▶ **EXERCISE**
Repeat the entries verbatim.

[Extracted records]

BEGIN

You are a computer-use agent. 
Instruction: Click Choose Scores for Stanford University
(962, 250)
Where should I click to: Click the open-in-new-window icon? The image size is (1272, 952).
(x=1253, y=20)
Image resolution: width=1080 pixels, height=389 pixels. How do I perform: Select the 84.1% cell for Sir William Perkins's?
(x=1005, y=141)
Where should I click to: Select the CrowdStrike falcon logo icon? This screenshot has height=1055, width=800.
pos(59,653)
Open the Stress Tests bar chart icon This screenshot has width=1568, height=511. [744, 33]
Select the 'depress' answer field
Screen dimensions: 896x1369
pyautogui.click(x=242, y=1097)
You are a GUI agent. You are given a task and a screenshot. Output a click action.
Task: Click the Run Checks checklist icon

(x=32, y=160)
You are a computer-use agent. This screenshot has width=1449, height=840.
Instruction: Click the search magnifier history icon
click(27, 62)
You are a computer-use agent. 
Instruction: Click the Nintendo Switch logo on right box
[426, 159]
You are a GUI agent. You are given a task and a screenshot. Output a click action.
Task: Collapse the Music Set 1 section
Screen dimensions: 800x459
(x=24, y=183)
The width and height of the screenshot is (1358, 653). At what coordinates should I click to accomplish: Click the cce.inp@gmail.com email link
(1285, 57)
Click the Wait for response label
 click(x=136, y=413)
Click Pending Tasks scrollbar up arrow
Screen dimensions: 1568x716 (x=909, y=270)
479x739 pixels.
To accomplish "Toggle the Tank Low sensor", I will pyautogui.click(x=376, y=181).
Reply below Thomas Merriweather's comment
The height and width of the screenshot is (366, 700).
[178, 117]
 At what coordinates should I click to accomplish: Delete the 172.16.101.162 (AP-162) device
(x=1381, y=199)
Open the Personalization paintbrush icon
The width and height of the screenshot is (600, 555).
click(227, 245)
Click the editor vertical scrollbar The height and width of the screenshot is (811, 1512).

END

▶ **YOUR SOLUTION**
You are a computer-use agent. 
Instruction: Click Choose Scores for Stanford University
(962, 250)
Where should I click to: Click the open-in-new-window icon? The image size is (1272, 952).
(x=1253, y=20)
Image resolution: width=1080 pixels, height=389 pixels. How do I perform: Select the 84.1% cell for Sir William Perkins's?
(x=1005, y=141)
Where should I click to: Select the CrowdStrike falcon logo icon? This screenshot has height=1055, width=800.
pos(59,653)
Open the Stress Tests bar chart icon This screenshot has width=1568, height=511. [744, 33]
Select the 'depress' answer field
Screen dimensions: 896x1369
pyautogui.click(x=242, y=1097)
You are a GUI agent. You are given a task and a screenshot. Output a click action.
Task: Click the Run Checks checklist icon

(x=32, y=160)
You are a computer-use agent. This screenshot has width=1449, height=840.
Instruction: Click the search magnifier history icon
click(27, 62)
You are a computer-use agent. 
Instruction: Click the Nintendo Switch logo on right box
[426, 159]
You are a GUI agent. You are given a task and a screenshot. Output a click action.
Task: Collapse the Music Set 1 section
Screen dimensions: 800x459
(x=24, y=183)
The width and height of the screenshot is (1358, 653). At what coordinates should I click to accomplish: Click the cce.inp@gmail.com email link
(1285, 57)
Click the Wait for response label
 click(x=136, y=413)
Click Pending Tasks scrollbar up arrow
Screen dimensions: 1568x716 (x=909, y=270)
479x739 pixels.
To accomplish "Toggle the Tank Low sensor", I will pyautogui.click(x=376, y=181).
Reply below Thomas Merriweather's comment
The height and width of the screenshot is (366, 700).
[178, 117]
 At what coordinates should I click to accomplish: Delete the 172.16.101.162 (AP-162) device
(x=1381, y=199)
Open the Personalization paintbrush icon
The width and height of the screenshot is (600, 555).
click(227, 245)
Click the editor vertical scrollbar The height and width of the screenshot is (811, 1512).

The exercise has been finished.